→ **TASK TO COMPLETE**
Look through the records below and copy each line that includes the word "agent".

→ **EXERCISE INPUTS**
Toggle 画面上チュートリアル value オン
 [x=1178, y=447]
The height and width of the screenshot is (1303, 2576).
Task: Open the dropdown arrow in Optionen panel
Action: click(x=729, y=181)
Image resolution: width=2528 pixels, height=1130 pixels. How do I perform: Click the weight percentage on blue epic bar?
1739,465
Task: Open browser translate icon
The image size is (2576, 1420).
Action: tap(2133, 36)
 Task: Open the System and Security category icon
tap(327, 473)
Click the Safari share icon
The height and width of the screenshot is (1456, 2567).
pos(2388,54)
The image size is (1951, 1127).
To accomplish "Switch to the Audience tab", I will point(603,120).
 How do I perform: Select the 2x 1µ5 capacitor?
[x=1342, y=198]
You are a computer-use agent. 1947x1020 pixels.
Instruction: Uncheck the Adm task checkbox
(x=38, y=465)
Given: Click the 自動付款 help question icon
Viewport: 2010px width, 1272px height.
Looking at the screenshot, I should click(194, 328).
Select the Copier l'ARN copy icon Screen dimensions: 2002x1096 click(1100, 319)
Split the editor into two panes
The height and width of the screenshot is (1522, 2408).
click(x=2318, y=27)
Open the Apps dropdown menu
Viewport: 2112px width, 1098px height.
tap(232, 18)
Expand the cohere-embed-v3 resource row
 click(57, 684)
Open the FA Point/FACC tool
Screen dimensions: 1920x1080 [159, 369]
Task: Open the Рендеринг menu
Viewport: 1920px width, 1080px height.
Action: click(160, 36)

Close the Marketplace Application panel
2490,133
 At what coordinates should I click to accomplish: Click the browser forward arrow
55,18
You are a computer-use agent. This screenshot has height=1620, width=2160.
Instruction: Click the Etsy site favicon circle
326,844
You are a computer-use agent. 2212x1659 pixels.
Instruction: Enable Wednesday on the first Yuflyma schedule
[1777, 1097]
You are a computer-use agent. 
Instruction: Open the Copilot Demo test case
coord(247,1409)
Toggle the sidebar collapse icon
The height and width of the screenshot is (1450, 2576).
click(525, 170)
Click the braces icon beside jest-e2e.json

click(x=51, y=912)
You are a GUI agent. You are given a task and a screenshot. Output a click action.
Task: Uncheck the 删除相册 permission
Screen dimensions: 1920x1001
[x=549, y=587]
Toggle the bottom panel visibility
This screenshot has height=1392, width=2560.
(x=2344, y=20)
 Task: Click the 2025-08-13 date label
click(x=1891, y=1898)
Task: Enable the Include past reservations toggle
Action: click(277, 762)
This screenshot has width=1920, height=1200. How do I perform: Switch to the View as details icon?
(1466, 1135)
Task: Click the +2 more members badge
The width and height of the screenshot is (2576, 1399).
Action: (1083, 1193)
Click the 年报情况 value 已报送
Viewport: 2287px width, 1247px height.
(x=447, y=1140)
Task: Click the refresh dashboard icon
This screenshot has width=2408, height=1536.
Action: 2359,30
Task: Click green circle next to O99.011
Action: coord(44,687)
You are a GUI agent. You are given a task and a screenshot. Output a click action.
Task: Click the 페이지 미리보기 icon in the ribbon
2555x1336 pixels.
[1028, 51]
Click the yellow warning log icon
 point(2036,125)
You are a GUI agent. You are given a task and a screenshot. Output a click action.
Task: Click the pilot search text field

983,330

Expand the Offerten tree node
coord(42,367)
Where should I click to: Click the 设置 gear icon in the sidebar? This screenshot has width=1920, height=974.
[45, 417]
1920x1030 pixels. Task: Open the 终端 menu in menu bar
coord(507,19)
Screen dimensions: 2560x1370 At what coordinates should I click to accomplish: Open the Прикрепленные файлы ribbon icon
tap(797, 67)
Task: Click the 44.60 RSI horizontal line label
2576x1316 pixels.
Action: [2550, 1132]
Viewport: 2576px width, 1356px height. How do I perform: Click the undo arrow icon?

→ **EXPECTED ANSWER**
You are a computer-use agent. 1947x1020 pixels.
You are a computer-use agent. This screenshot has height=1620, width=2160.
You are a computer-use agent. 2212x1659 pixels.
You are a computer-use agent. 
You are a GUI agent. You are given a task and a screenshot. Output a click action.
You are a GUI agent. You are given a task and a screenshot. Output a click action.
You are a GUI agent. You are given a task and a screenshot. Output a click action.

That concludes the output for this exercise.